Stored items
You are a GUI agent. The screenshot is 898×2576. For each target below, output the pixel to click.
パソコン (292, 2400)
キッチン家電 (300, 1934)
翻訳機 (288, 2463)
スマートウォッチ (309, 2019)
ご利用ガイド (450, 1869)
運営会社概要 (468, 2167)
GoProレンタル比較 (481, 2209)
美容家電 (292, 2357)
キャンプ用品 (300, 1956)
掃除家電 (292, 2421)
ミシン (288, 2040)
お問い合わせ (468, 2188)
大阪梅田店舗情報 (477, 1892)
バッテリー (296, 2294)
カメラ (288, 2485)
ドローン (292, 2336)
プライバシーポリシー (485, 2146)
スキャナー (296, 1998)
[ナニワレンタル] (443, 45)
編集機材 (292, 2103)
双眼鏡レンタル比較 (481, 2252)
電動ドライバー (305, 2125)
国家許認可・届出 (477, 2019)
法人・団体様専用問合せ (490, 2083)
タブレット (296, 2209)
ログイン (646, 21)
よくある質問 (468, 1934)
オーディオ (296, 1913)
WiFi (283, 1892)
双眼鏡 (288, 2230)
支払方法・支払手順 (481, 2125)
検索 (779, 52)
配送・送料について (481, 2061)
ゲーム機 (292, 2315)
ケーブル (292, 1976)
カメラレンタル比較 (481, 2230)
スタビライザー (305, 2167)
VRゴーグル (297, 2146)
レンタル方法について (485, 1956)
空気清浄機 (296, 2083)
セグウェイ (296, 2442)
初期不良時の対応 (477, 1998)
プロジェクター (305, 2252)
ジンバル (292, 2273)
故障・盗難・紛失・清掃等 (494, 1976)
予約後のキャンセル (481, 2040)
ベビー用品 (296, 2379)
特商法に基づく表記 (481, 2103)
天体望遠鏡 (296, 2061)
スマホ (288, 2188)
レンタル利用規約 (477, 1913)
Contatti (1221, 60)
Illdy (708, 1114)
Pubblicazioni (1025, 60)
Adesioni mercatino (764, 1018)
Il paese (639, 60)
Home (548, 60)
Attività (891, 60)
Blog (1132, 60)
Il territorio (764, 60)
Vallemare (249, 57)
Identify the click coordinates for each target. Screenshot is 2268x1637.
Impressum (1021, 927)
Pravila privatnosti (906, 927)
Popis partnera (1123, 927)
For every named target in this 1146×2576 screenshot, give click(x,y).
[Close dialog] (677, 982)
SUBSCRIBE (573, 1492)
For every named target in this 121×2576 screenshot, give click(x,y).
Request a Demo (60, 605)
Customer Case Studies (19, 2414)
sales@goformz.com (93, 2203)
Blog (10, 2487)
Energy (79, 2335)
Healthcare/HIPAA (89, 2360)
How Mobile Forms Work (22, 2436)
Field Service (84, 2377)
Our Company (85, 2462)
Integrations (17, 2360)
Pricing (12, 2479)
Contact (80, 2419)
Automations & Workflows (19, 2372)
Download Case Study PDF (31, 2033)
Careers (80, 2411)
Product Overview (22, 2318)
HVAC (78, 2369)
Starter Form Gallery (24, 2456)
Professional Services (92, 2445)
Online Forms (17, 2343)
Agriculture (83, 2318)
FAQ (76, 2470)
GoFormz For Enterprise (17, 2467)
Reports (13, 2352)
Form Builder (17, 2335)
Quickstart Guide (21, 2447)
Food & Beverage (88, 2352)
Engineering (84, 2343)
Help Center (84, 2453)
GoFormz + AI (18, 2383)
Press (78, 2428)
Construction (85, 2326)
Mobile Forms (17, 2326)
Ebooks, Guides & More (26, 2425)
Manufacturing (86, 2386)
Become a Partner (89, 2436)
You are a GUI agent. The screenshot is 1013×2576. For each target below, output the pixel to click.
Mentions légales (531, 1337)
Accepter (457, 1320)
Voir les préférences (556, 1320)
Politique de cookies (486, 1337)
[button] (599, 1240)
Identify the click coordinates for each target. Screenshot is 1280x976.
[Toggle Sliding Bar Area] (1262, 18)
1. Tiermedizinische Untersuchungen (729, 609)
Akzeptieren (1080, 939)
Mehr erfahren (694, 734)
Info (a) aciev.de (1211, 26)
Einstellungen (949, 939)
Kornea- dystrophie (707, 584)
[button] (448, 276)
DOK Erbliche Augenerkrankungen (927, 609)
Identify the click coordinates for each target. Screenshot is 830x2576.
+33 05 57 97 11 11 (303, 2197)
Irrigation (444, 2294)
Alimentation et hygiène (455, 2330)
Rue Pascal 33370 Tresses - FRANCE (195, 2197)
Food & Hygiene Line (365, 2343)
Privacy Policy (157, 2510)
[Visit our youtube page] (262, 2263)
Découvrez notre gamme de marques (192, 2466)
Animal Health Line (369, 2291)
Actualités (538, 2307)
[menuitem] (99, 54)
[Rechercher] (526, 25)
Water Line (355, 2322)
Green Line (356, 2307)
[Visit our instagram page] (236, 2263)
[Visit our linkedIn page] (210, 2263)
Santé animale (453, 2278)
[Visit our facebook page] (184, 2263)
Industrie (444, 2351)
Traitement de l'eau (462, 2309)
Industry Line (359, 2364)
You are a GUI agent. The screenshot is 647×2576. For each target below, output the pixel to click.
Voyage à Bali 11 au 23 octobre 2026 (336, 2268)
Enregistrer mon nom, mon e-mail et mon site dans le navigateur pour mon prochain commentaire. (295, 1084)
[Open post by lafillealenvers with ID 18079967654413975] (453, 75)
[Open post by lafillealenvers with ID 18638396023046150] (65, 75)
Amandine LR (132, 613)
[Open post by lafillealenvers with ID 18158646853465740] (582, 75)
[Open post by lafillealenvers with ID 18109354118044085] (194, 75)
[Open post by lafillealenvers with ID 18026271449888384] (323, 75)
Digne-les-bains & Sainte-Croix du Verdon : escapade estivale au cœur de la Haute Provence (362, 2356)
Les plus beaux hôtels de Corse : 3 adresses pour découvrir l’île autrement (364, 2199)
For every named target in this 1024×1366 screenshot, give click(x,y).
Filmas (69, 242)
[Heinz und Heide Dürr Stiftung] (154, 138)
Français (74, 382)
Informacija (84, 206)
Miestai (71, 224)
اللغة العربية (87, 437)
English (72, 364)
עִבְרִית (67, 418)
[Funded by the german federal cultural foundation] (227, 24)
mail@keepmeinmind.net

_What is expected_.
Each line above that carries the string "Forms" has to be returned.

_Response box_.
How Mobile Forms Work (22, 2436)
Online Forms (17, 2343)
Mobile Forms (17, 2326)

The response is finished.